Yes, strikeouts are up again. This will be the 14th year in a row strikeouts per game have gone up, and the 12th in a row a new record is set. I'm confident in these statements, because April strikeout percentages track quite closely with full-season rates, usually going up a tiny bit as the season gets deeper. Three things make this year's edition a bit interesting, though:

First, if it holds up, this would be the biggest single-season increase (in strikeout percentage) since 1986. Last year, pitchers struck out 8.2 batters per game; this year, it's 8.9. Sixteen teams right now are striking batters out more frequently than Roger Clemens did in his career. If you had any hope that strikeout rates might reach a ceiling and level off, there's no evidence we're getting close to it.

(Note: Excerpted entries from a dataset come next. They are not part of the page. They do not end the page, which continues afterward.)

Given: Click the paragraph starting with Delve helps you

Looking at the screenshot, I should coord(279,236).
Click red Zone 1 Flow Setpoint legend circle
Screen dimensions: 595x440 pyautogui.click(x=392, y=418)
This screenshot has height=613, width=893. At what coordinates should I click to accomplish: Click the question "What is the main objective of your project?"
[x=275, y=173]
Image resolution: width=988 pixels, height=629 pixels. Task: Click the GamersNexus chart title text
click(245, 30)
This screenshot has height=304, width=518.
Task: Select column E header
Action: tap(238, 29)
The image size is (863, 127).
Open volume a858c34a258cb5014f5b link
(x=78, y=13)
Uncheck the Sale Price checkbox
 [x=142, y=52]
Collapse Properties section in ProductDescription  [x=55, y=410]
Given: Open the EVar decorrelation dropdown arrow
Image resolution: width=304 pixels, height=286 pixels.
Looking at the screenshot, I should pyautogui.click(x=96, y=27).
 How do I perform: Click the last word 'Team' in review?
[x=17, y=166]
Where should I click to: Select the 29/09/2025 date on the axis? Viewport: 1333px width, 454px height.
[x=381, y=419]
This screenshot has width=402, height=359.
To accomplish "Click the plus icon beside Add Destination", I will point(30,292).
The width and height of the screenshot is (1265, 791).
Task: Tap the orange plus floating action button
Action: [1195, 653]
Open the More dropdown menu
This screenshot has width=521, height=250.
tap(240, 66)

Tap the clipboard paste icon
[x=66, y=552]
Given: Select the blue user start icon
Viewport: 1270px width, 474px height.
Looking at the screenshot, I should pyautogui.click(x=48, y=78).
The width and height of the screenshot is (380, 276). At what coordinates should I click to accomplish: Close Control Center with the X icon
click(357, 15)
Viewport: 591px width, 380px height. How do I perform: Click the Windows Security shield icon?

Second, besides strikeout rates going up, we see two other things: Wild pitches are way up, from last year's record 0.37 per game to this year's 0.40 per game; and batters hit by pitches are way up, from last year's 0.36 per game to this year's 0.42, which would be a record. Both are natural cousins to the strikeout. For one thing, pitches in the dirt and pitches inside are good places to get swinging strikes; but, for another, they result from the same phenomena that cause strikeouts in the first place: Pitches are fast, nasty and hard to deal with. That's true if you're trying to put the bat on it, but it's also true if you're trying to catch it or dodge it.

Finally, strikeout rates for starting pitchers have gone up more than for relievers. Last year, we wondered why increased reliever usage wasn't shrinking the gap between starters and their relievers. (More relief innings means more innings going to lesser relievers; fewer starter innings means starters can put more effort and energy into each pitch, and avoid the dangerous third and fourth trips through the order.) We might finally be seeing the gap start to close:

  • Starters: 22.1 K%, up 1.6 percentage points from last year

  • Relievers: 24.1 K%, up 0.8 percentage points from last year

Relievers still strike out 9 percent more batters than starters do, but that's the lowest gap since 1986, before modern bullpen usage had really kicked in. Now, that's just strikeouts. If you look at ERA, or runners allowed, or OPS allowed, there's no real change; relievers are still better than starters by about as much as they've recently been. But there's some indication that starters, increasingly conditioned for shorter roles, are pitching for strikeouts more, and getting them.


Last April, we looked at three quiet changes that had shown up early in that season, and wondered whether those changes were real. So, were they?

Sacrifice flies were, at 0.22 per game, on pace to set a record low. We speculated that the gap between 2017 and recent years would close, but not all the way -- and that's what happened. There were 0.24 sacrifice flies per game in 2017, the lowest since 1972. (This year, they're back up to 0.25.)

Wild pitches were, at 0.38 per game, on pace to set a record. As noted above, they ended up at 0.37, matching the previous high, which is in even more danger of being toppled this year.

Double plays were, at 0.81 per game, higher than they'd been in a decade. The rate came back down to 0.78 per game, higher than any season since 2009 but more or less consistent with 2015 and 2016 rates. Double plays are way down this year, incidentally. With fewer runners on first this year, and more strikeouts, and more fly balls than ever, that seems real, though three weeks into a season one can never really tell.